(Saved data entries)

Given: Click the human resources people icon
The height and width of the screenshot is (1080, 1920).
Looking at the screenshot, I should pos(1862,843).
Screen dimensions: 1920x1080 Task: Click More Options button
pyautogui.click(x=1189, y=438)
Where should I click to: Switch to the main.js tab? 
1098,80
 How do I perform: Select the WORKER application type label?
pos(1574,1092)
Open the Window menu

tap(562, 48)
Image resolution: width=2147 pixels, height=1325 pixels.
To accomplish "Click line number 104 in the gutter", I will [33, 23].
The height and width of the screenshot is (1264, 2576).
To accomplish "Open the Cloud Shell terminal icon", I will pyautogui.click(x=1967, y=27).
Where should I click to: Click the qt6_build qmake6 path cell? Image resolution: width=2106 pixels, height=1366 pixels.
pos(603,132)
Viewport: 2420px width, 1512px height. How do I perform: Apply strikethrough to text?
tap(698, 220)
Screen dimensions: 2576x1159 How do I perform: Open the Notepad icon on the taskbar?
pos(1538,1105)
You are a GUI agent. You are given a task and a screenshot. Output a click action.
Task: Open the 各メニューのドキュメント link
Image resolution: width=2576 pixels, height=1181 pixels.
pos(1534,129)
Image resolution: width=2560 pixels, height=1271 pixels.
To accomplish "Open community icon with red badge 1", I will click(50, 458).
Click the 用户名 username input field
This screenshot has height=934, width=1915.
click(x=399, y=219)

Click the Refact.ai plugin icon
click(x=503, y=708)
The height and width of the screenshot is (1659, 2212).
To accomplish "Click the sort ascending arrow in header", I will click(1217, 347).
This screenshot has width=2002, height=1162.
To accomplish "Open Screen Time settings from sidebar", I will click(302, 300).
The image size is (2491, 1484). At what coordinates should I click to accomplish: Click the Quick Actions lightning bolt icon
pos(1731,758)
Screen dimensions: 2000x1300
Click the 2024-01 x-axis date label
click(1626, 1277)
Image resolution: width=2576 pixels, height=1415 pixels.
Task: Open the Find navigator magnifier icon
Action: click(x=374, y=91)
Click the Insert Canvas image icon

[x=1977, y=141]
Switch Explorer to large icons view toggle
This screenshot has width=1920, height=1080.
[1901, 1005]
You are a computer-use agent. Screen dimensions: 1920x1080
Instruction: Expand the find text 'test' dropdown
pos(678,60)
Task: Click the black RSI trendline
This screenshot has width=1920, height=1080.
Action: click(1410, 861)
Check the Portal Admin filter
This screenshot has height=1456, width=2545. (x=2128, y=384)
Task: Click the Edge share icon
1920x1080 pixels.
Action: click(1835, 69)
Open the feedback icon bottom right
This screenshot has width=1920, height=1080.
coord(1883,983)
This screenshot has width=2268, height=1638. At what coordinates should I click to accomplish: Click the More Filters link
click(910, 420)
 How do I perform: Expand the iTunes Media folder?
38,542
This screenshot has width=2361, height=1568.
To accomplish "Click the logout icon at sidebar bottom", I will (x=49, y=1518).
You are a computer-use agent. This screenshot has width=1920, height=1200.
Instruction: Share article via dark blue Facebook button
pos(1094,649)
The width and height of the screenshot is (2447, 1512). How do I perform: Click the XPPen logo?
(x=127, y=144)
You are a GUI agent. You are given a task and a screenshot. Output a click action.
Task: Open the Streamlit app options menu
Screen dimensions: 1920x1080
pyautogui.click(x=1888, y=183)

BRIEF: Look over the entries above and count the lines where the word "agent" appears, then report only that count.

SOLUTION: 4